GOAL: Render the material from the line containing "The height and width of the screenshot is (1120, 1069)." through the line containing "Uncheck the Audible bell option", both included, as a Markdown table with the columns Row and Line, leaving out blank lines.

Dataset records
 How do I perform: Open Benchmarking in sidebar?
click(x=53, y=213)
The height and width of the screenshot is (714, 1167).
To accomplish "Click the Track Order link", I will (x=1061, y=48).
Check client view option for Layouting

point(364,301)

==

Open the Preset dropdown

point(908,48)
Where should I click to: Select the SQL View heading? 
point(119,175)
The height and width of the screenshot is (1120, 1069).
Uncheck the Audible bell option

OUTPUT FOR THIS EXERCISE:
| Row | Line |
|---|---|
| 1 | The height and width of the screenshot is (1120, 1069). |
| 2 | Uncheck the Audible bell option |